Research Article: Fractional-order quantum particle swarm optimization

Date Published: June 20, 2019

Publisher: Public Library of Science

Author(s): Lai Xu, Aamir Muhammad, Yifei Pu, Jiliu Zhou, Yi Zhang, Nicholas Chancellor.


Motivated by the concepts of quantum mechanics and particle swarm optimization (PSO), quantum-behaved particle swarm optimization (QPSO) was developed to achieve better global search ability. This paper proposes a new method to improve the global search ability of QPSO with fractional calculus (FC). Based on one of the most frequently used fractional differential definitions, the Grünwald-Letnikov definition, we introduce its discrete expression into the position updating of QPSO. Extensive experiments on well-known benchmark functions were performed to evaluate the performance of the proposed fractional-order quantum particle swarm optimization (FQPSO).

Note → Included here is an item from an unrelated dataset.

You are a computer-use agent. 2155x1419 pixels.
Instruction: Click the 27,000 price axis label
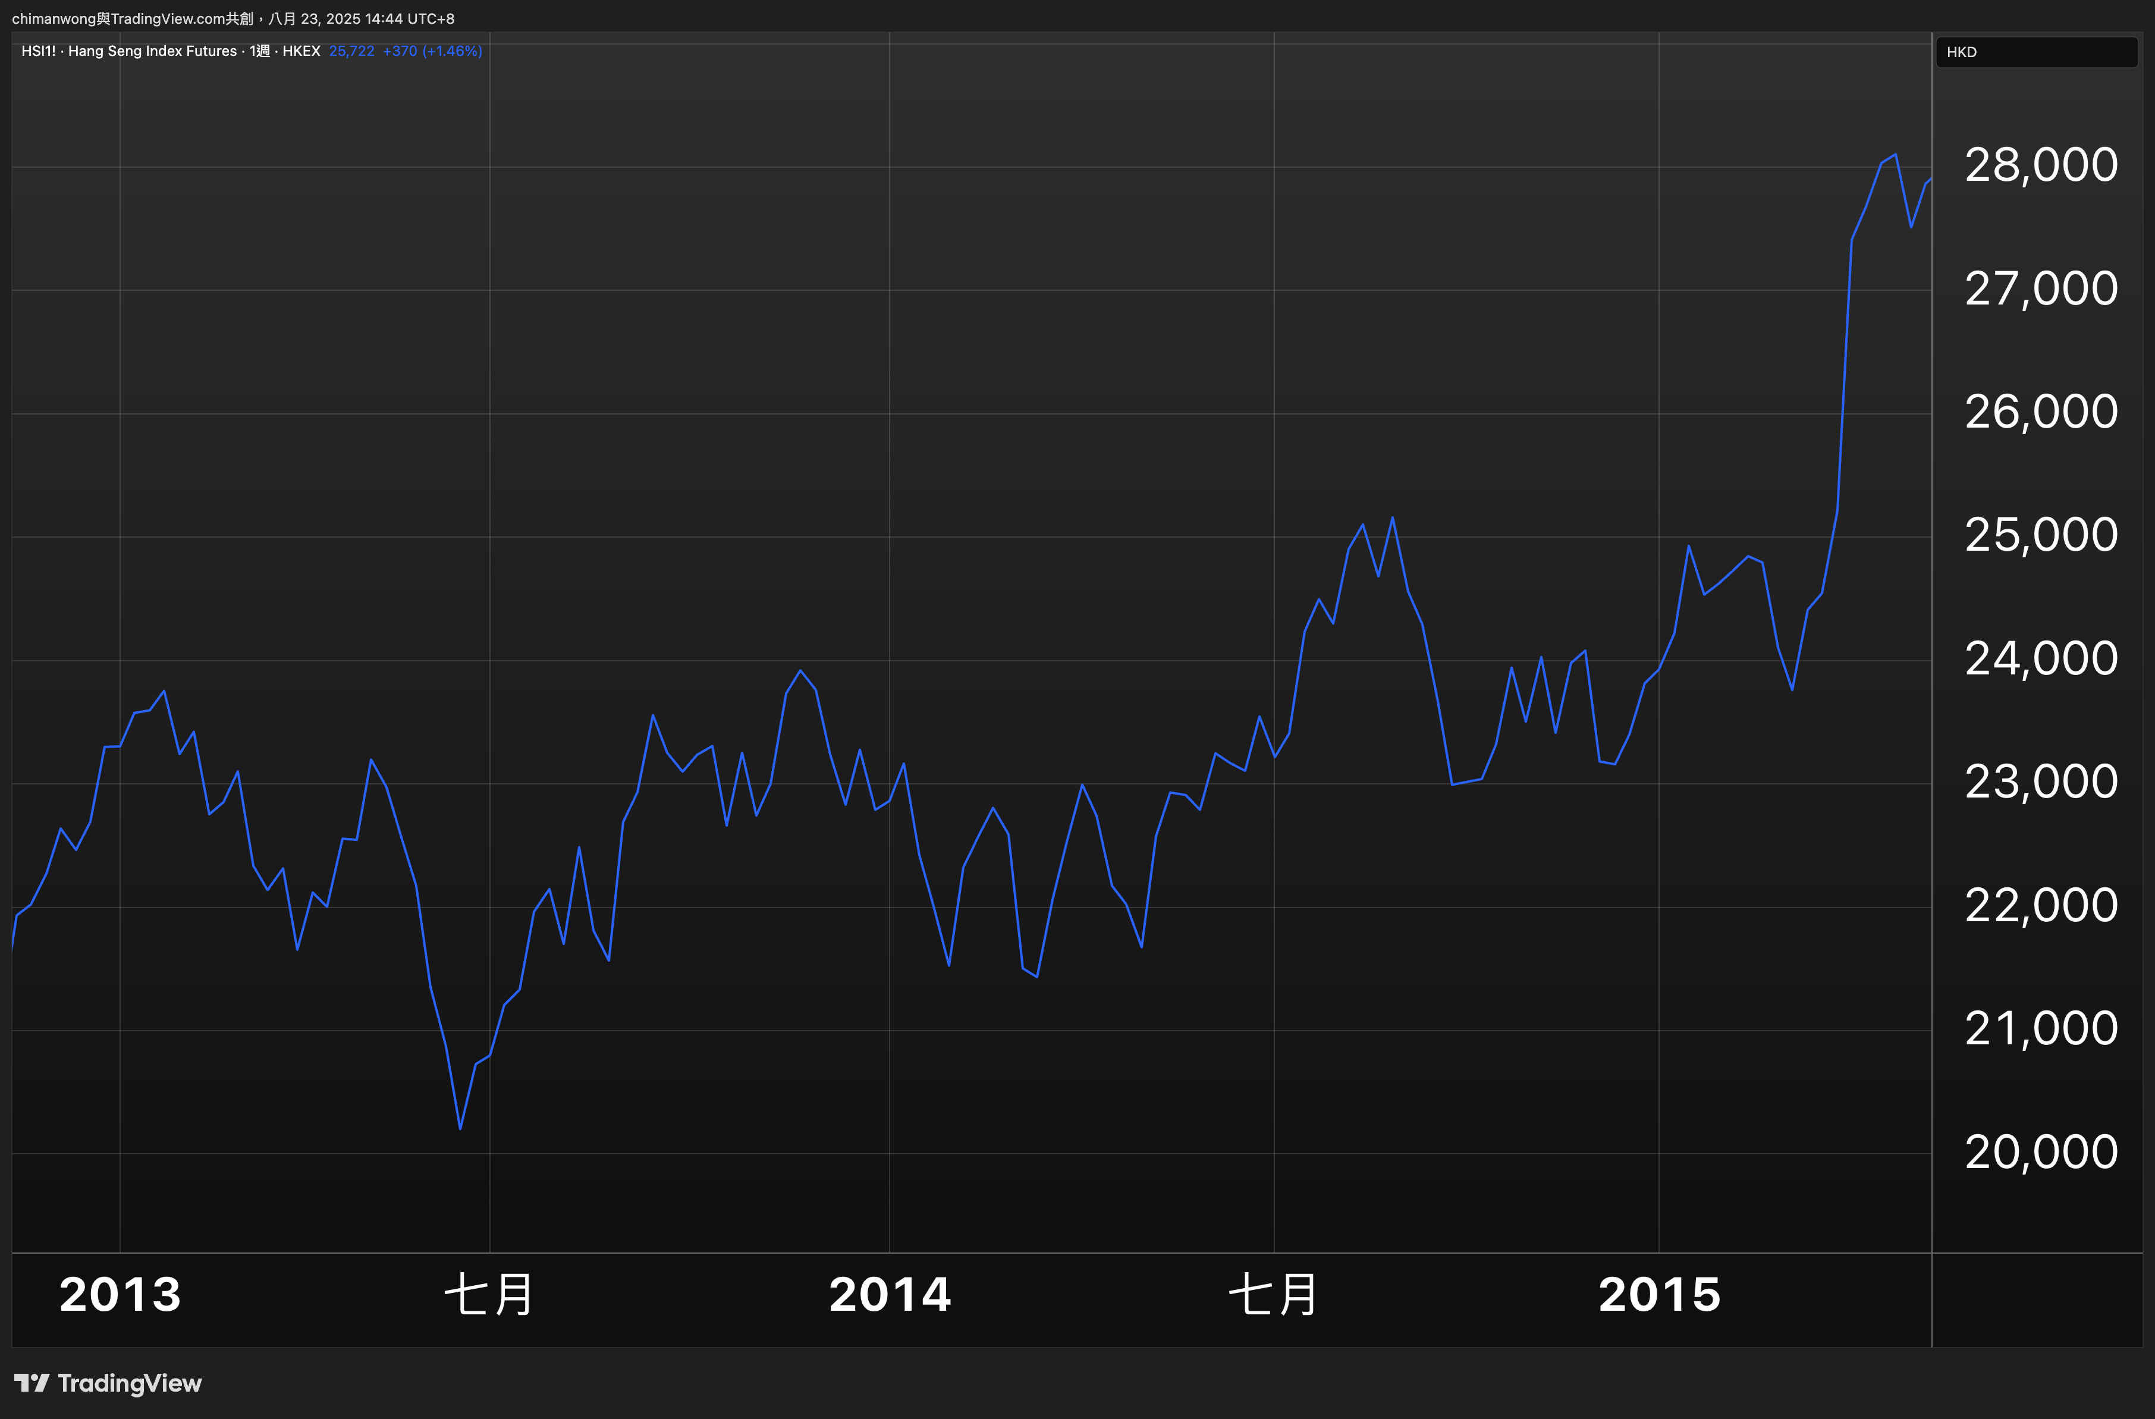2041,289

The experimental results demonstrate its superior ability in achieving optimal solutions for several different optimizations.

Partial Text

Particle swarm optimization (PSO) [1], which is inspired by animal social behaviors, such as birds, was first proposed by Kennedy and Eberhart as a population-based optimization technique. In PSO, the potential solutions, which are called particles, go through the solution space by relying on their own experiences and current best particle. PSO has a competitive performance with the classical Genetic Algorithm (GA) [2], evolutionary programming (EP) [3], evolution strategies (ES) [4], genetic programming (GP)[5] and other classic algorithms. It has attracted increasing attention during recent years thanks to its effectiveness in different optimization problems [6][7][8].

Grünwald-Letnikov (GL) [20], Riemann-Liouville (RL) [21], and Caputo [22] definitions are three different definitions for fractional calculus in Euclidean space. Due to its convenient computational form, GL definition for the fractional derivative is commonly used for engineering problems.

Inspired by the properties of fractional calculus, we presented a novel QPSO algorithm incorporated with fractional calculus strategy, which is based on the properties of long time memory and non-locality of fractional calculus. The goal is to employ the proposed method to accelerate not only the convergence speed but also avoid the local optimums. Since the property of fractional calculus enables quantum-particles in FQPSO to appear anywhere during iterations, it significantly improves the global searching ability. Furthermore, FQPSO also increases the convergence rate for the quantum particles. As a result, the proposed FQPSO method achieves more favorable results than all the other algorithms.